# WRITTEN INSTRUCTION
Count the lines in the material below that contain the string "agent", treating uppercase and lowercase as different. Reply with only the number.

# Word and element location data
===============

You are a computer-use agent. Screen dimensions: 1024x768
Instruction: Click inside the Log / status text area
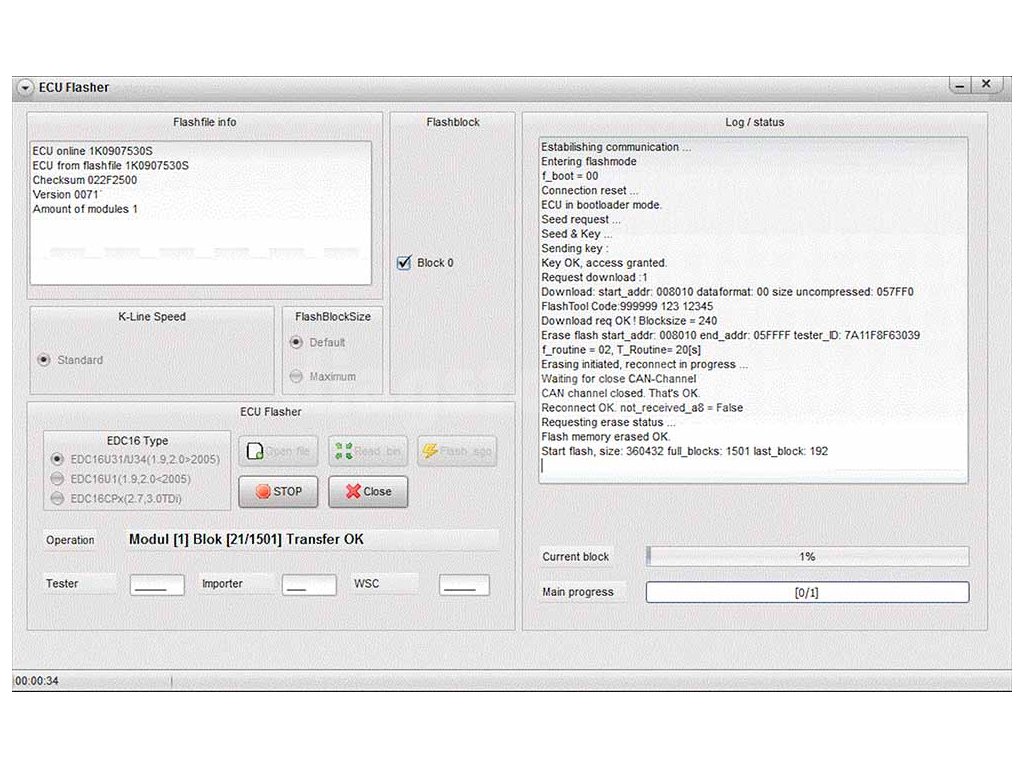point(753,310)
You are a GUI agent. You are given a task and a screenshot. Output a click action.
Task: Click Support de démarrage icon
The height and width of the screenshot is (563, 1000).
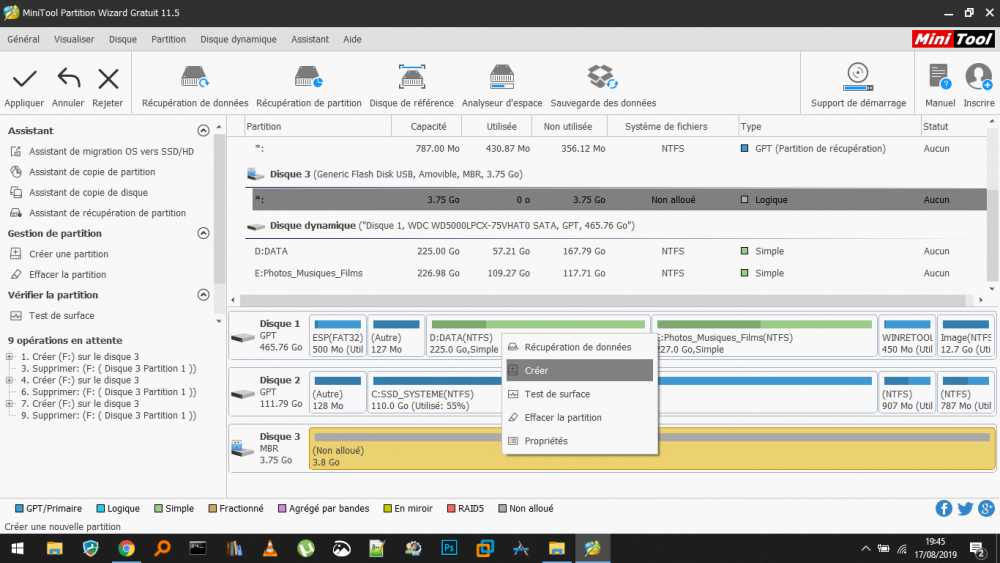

===============

# COMPLETE ANSWER
2